Change-Id: Idf6911045d9d382da2cfe01b1edff026404ac8fd
diff --git a/Documentation/userspace-api/accelerators/ocxl.rst b/Documentation/userspace-api/accelerators/ocxl.rst
new file mode 100644
index 0000000..14cefc0
--- /dev/null
+++ b/Documentation/userspace-api/accelerators/ocxl.rst
@@ -0,0 +1,176 @@
+========================================================
+OpenCAPI (Open Coherent Accelerator Processor Interface)
+========================================================
+
+OpenCAPI is an interface between processors and accelerators. It aims
+at being low-latency and high-bandwidth. The specification is
+developed by the `OpenCAPI Consortium <http://opencapi.org/>`_.
+
+It allows an accelerator (which could be a FPGA, ASICs, ...) to access
+the host memory coherently, using virtual addresses. An OpenCAPI
+device can also host its own memory, that can be accessed from the
+host.
+
+OpenCAPI is known in linux as 'ocxl', as the open, processor-agnostic
+evolution of 'cxl' (the driver for the IBM CAPI interface for
+powerpc), which was named that way to avoid confusion with the ISDN
+CAPI subsystem.
+
+
+High-level view
+===============
+
+OpenCAPI defines a Data Link Layer (DL) and Transaction Layer (TL), to
+be implemented on top of a physical link.
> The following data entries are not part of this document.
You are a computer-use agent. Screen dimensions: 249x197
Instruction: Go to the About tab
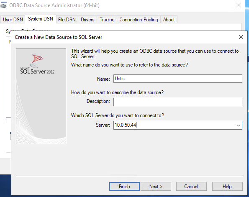169,20
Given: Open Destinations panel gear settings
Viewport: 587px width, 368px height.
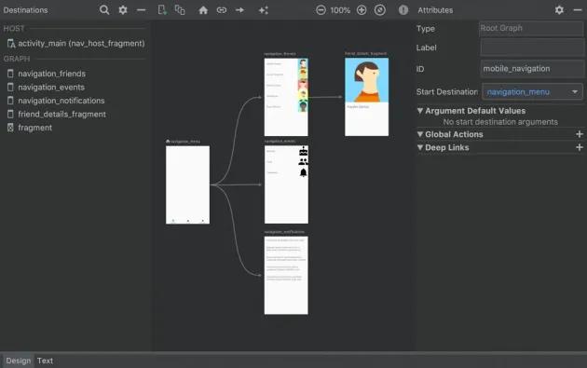Looking at the screenshot, I should (x=123, y=10).
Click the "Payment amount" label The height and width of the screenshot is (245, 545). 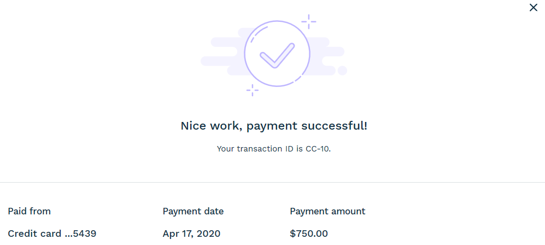click(x=327, y=211)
Any processor or device
+implementing the DL and TL can start sharing memory.
+
+::
+
+  +-----------+                         +-------------+
+  |           |                         |             |
+  |           |                         | Accelerated |
+  | Processor |                         |  Function   |
+  |           |  +--------+             |    Unit     |  +--------+
+  |           |--| Memory |             |    (AFU)    |--| Memory |
+  |           |  +--------+             |             |  +--------+
+  +-----------+                         +-------------+
+       |                                       |
+  +-----------+                         +-------------+
+  |    TL     |                         |    TLX      |
+  +-----------+                         +-------------+
+       |                                       |
+  +-----------+                         +-------------+
+  |    DL     |                         |    DLX      |
+  +-----------+                         +-------------+
+       |                                       |
+       |                   PHY                 |
+       +---------------------------------------+
+
+
+
+Device discovery
+================
+
+OpenCAPI relies on a PCI-like configuration space, implemented on the
+device. So the host can discover AFUs by querying the config space.
+
+OpenCAPI devices in Linux are treated like PCI devices (with a few
+caveats). The firmware is expected to abstract the hardware as if it
+was a PCI link. A lot of the existing PCI infrastructure is reused:
+devices are scanned and BARs are assigned during the standard PCI
+enumeration. Commands like 'lspci' can therefore be used to see what
+devices are available.
+
+The configuration space defines the AFU(s) that can be found on the
+physical adapter, such as its name, how many memory contexts it can
+work with, the size of its MMIO areas, ...
+
+
+
+MMIO
+====
+
+OpenCAPI defines two MMIO areas for each AFU:
+
+* the global MMIO area, with registers pertinent to the whole AFU.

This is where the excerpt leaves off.